真鍮製は高音域で澄んだ音色と大きめの音量が出やすく、遠達性に強い。一方、銅や鉄は真鍮に比べ音量は控えめだが、低音域のやわらかな音色が特徴で耳当たりがよい。

ダイキ精工が手がける「DaiFeel」は、硬質アルミニウム製だ。

「一般的なアルミとは異なり、航空機ボディにも使うグレードで強度は十分。材質の硬さゆえに高音域のクリアな音を生みやすいです」(斎藤さん)

DaiFeelは3700~3800Hzを中心に、70~80dBを確保。音は、高音になるほど波長が短く減衰しやすい。つまり遠くまで届きづらくなる。そのため内部形状と厚みで音量を底上げし、100~200m先でも気づかれる遠達性を狙っている。

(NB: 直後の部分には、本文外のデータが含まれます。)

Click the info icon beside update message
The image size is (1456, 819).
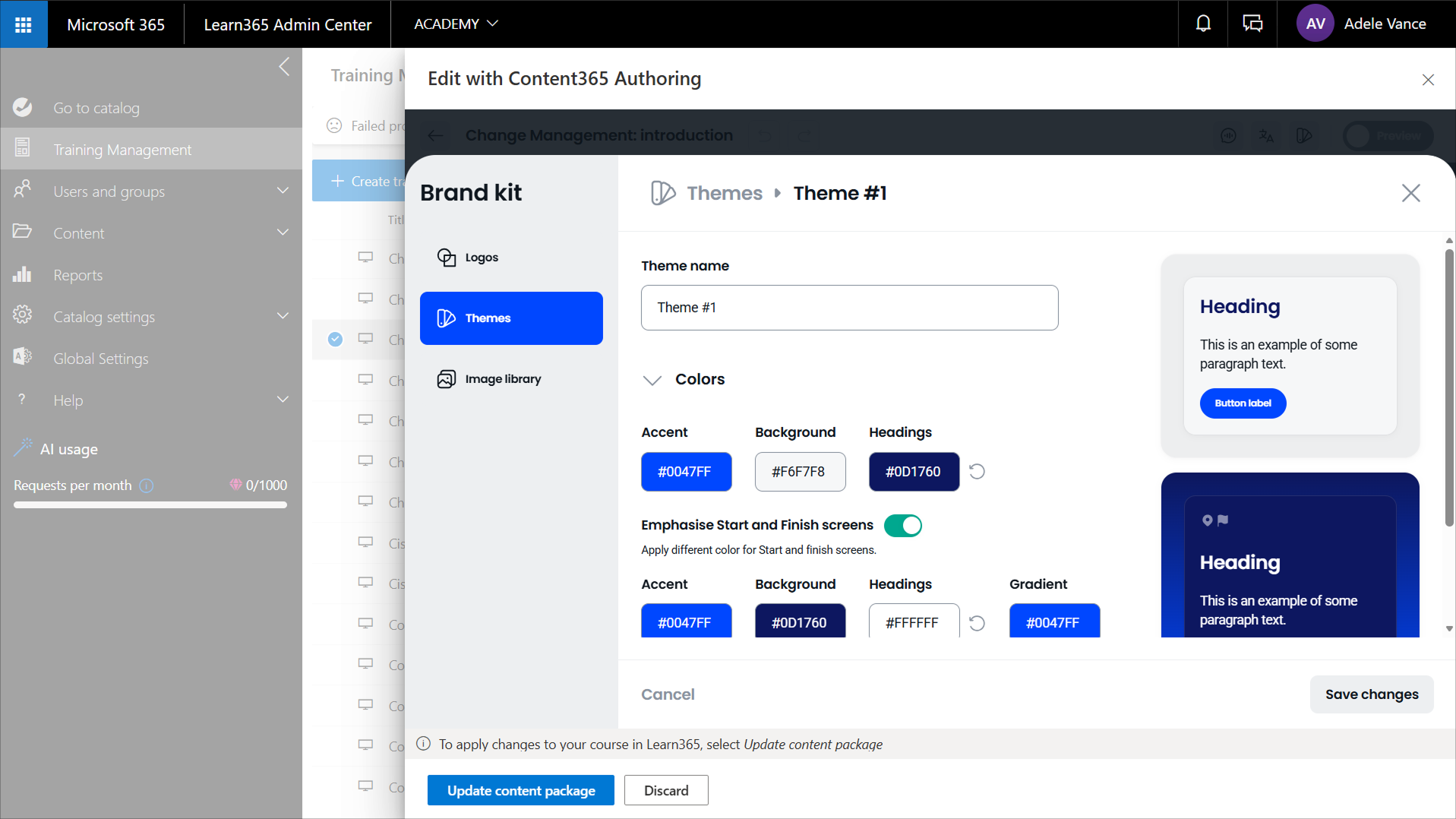pos(423,744)
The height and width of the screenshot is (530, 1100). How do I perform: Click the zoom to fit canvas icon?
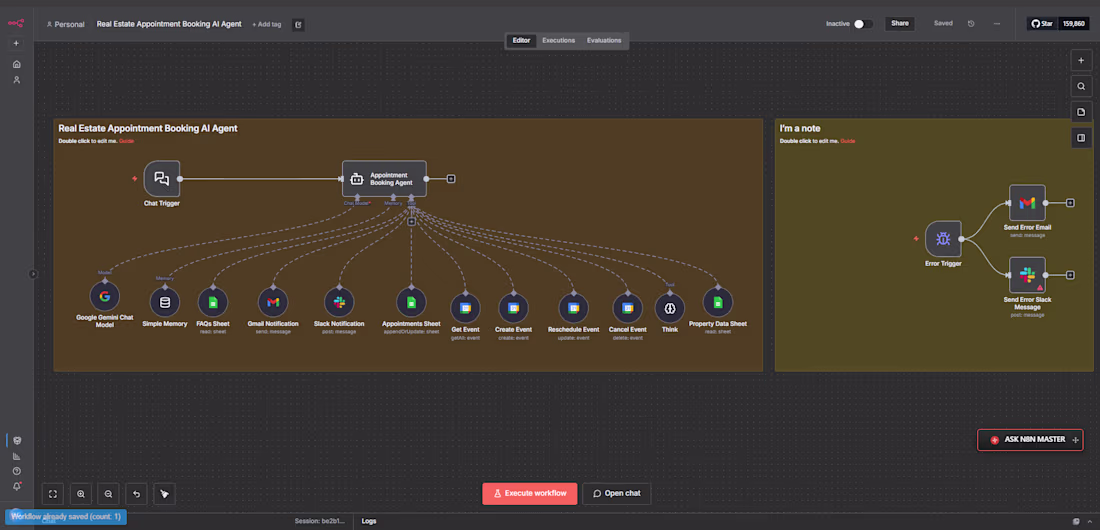53,493
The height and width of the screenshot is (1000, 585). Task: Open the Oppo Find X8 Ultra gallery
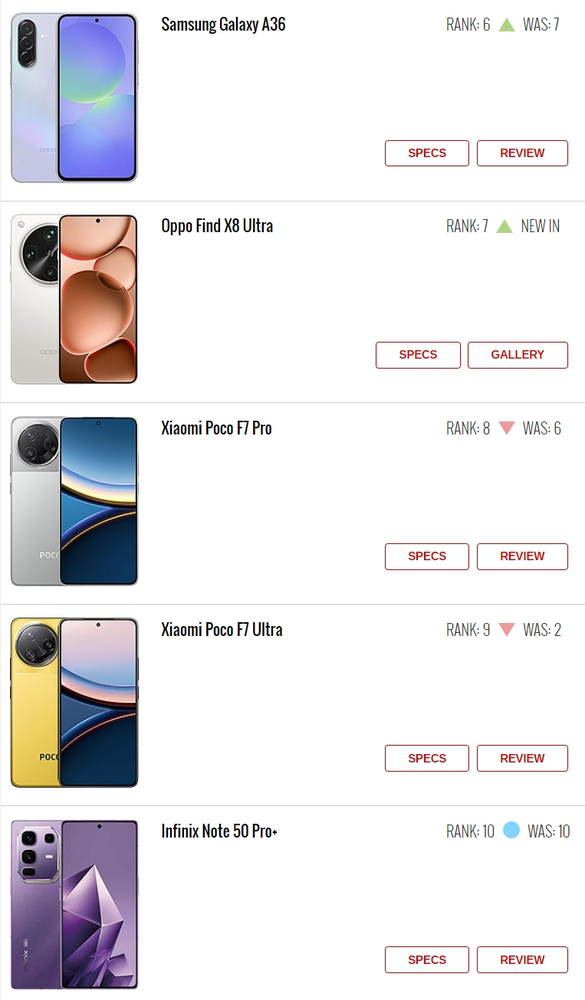coord(517,355)
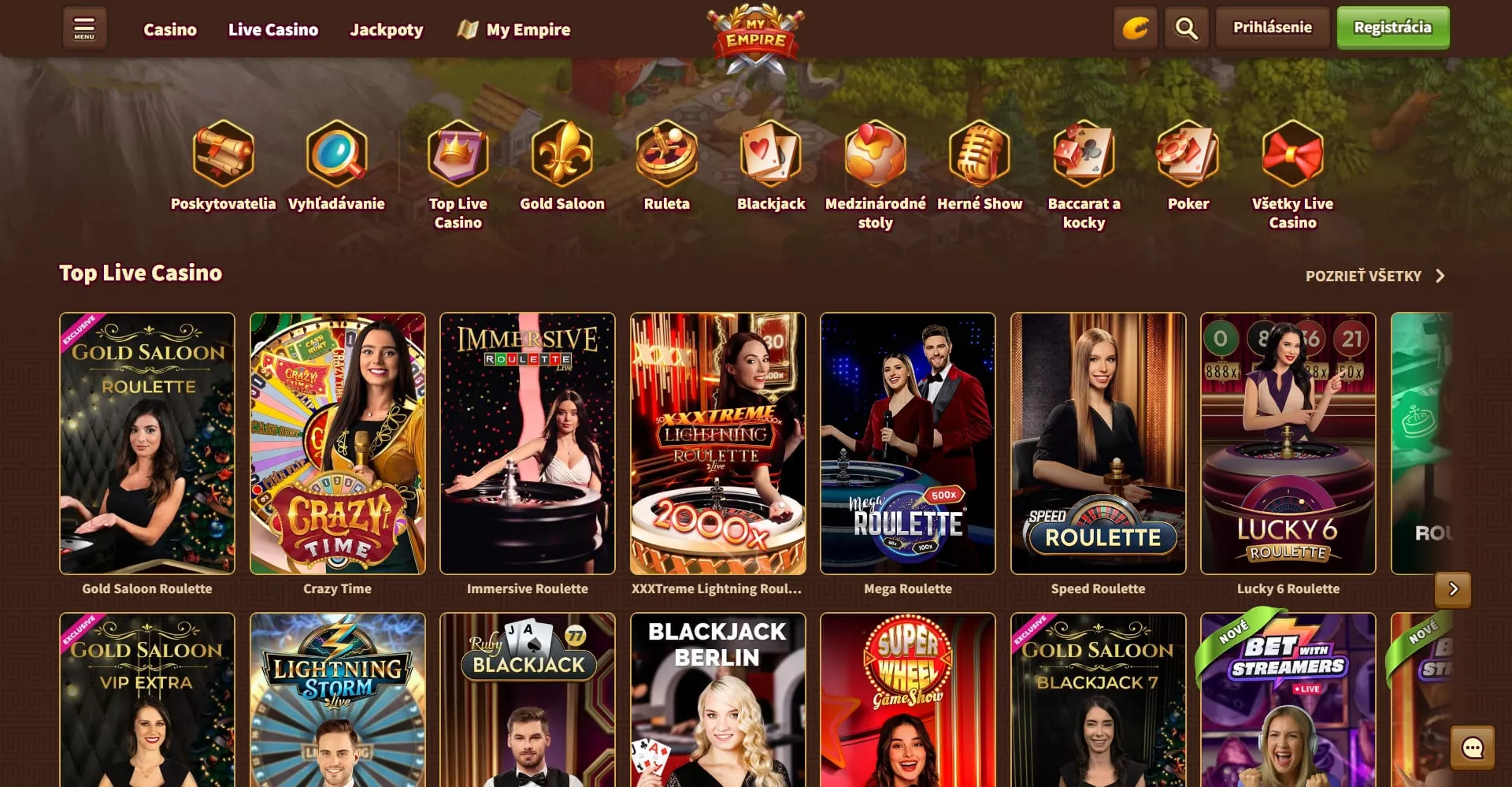Select the Herné Show microphone icon
Image resolution: width=1512 pixels, height=787 pixels.
tap(980, 154)
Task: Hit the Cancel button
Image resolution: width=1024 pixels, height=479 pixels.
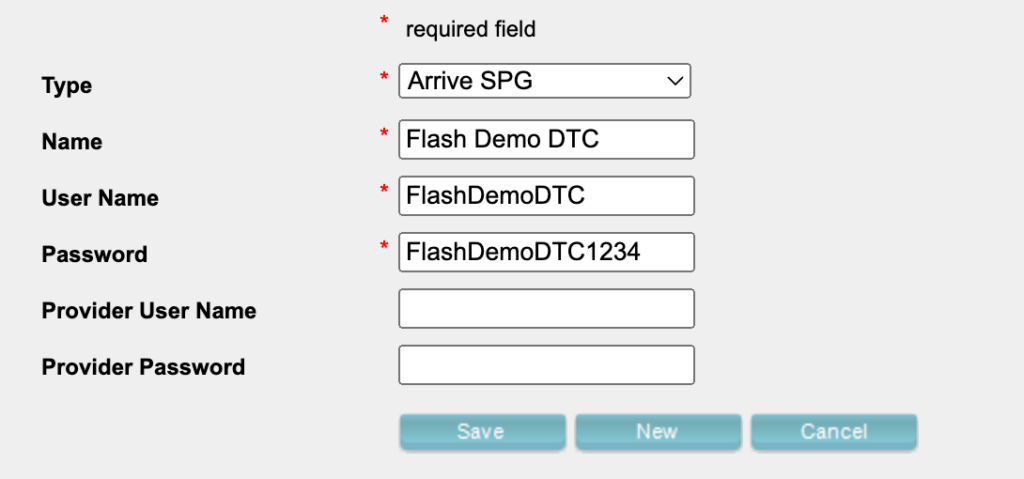Action: [833, 432]
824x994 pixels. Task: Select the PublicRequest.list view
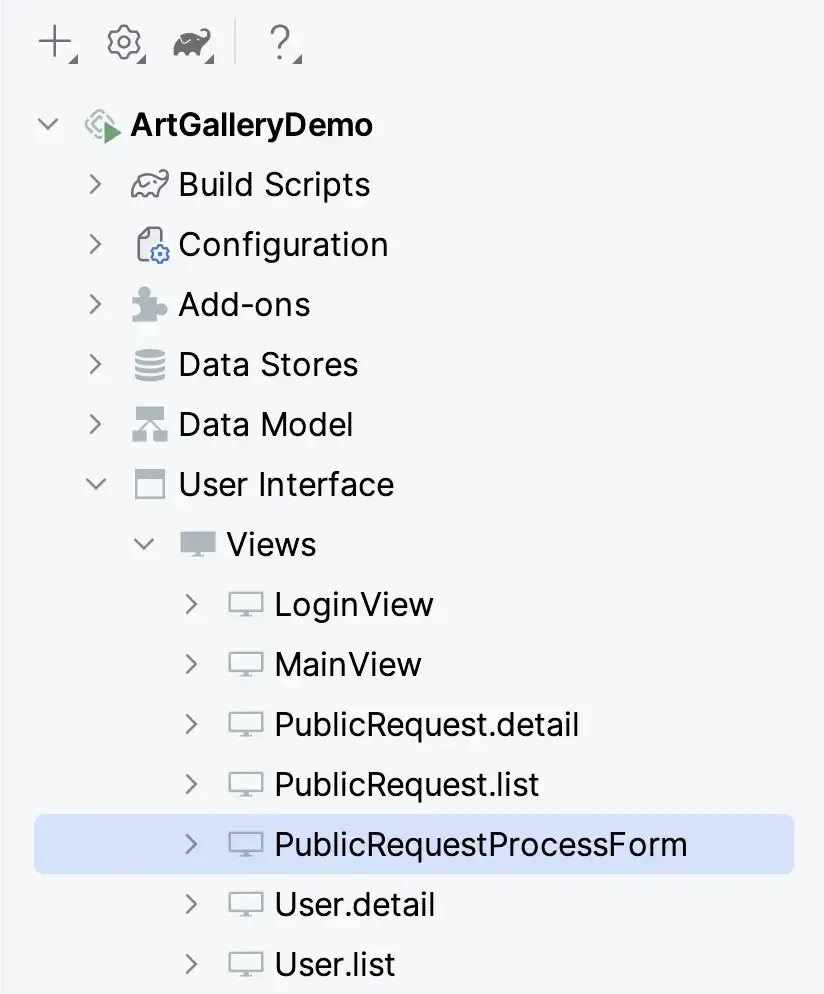(406, 785)
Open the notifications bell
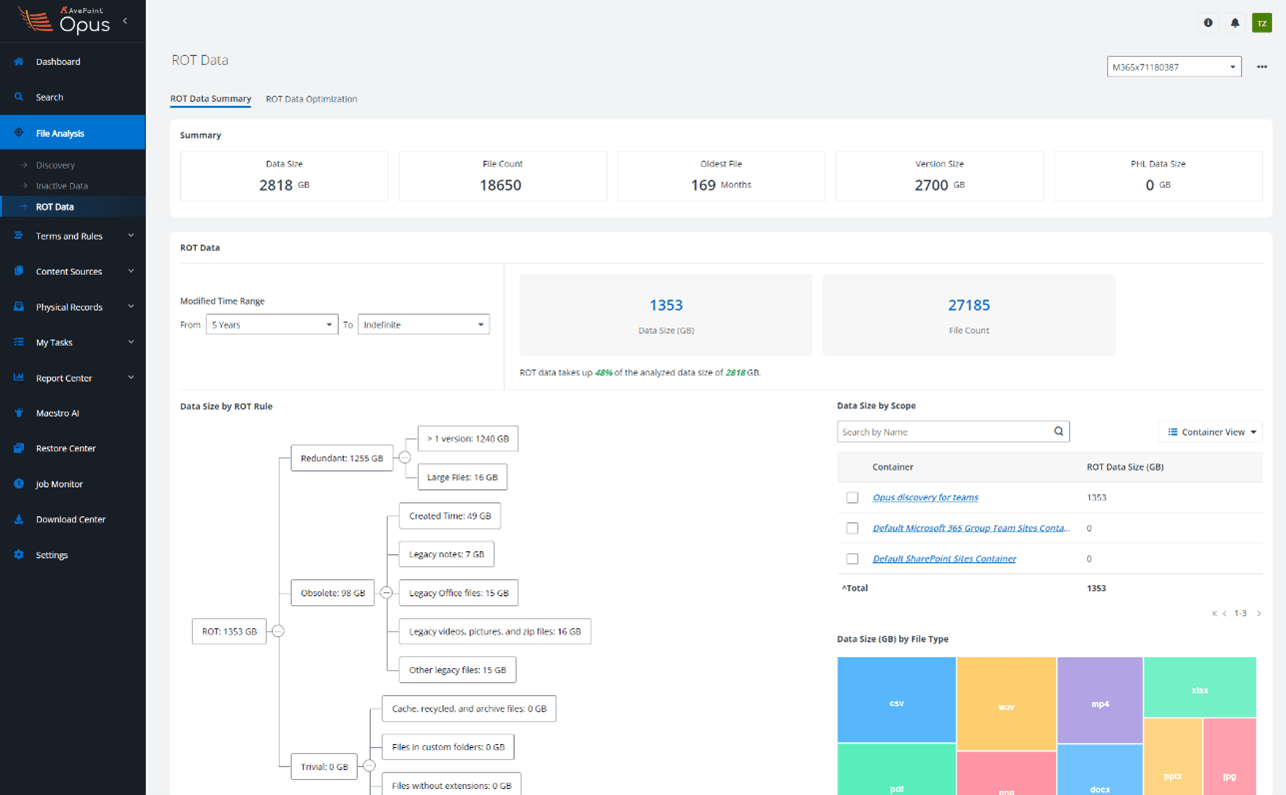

「スズムシの音(約4000Hz)は、多くの人が心地よいと感じますよね。クマ鈴にも、その“心地よさ”を追求しました。長時間でも使い続けられる音を目指しています」(斎藤さん)

歩行中に常に音が鳴るように、クマ鈴はザックやベルトに取り付けつけておく
歩行中に常に音が鳴るように、クマ鈴はザックやベルトに取り付けつけておく

もっとも、実効性は音のスペックだけで決まらない。携行性も重要だ。付けっぱなしにできることは、そのまま鳴動時間の増加につながり、「先に知らせる」確率を押し上げる。

ここでアルミの利点が生きる。一般に真鍮や鉄よりもおおむね1/3程度と重量が軽く、尚且つ錆びづらい。例としてDaiFeelは約35gと超軽量だ。

DaiFeel。短冊を装着すれば風鈴としても利用できる
DaiFeel。短冊を装着すれば風鈴としても利用できる

クマ鈴を選ぶ際は、素材の特性を把握することが大切だ。重さや錆びにくさ、音色、音量の傾向を理解すれば、用途に合った一個を選びやすくなる。